Chlamydastis dryosphaera

Scientific classification
- Kingdom: Animalia
- Phylum: Arthropoda
- Clade: Pancrustacea
- Class: Insecta
- Order: Lepidoptera
- Family: Depressariidae
- Genus: Chlamydastis
- Species: C. dryosphaera
- Binomial name: Chlamydastis dryosphaera (Meyrick, 1926)
- Synonyms: Ptilogenes dryosphaera Meyrick, 1926;

= Chlamydastis dryosphaera =

- Authority: (Meyrick, 1926)
- Synonyms: Ptilogenes dryosphaera Meyrick, 1926

Species of moth

Chlamydastis dryosphaera is a moth of the family Depressariidae. It is found in Brazil.
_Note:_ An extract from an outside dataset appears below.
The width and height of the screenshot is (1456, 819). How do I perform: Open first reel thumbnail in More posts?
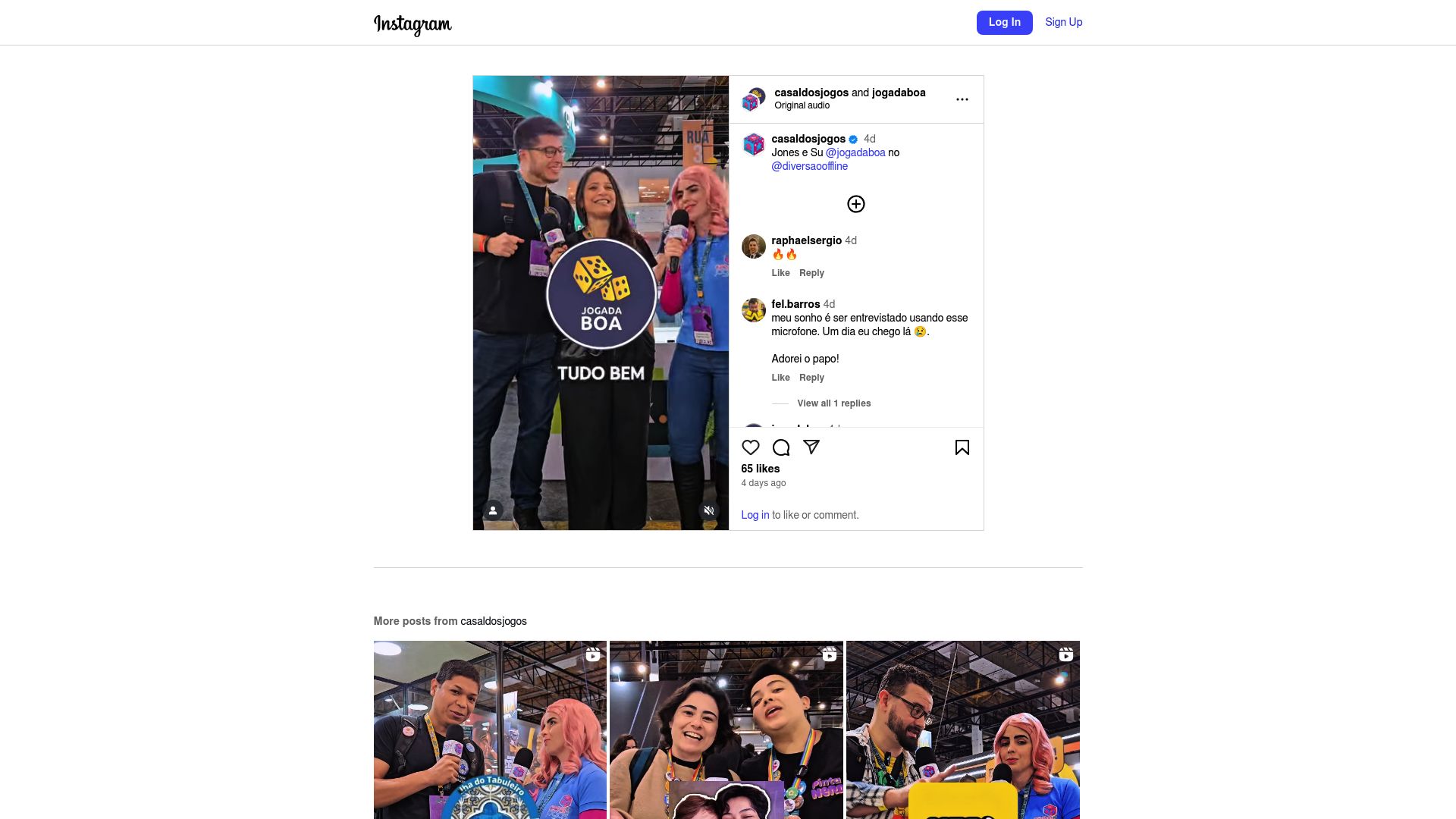point(490,730)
The wingspan is about 15 mm. The forewings are white, irregularly strewn very line fuscous speckling, especially towards the middle of the costa, and the posterior part of the dorsum and termen. There are grey suffused spots on the costa at one-fourth and the middle. The plical and second discal stigmata are blackish, between these a roundish brown submedian blotch, margined on the lower half by a larger trapezoidal blotch of grey suffusion resting on the dorsum. Beyond the second discal is a large roundish blotch of grey suffusion, almost confluent with a moderate grey fascia extending around the apex and termen, with indistinct blackish dots around the apical and terminal margin. The hindwings are grey.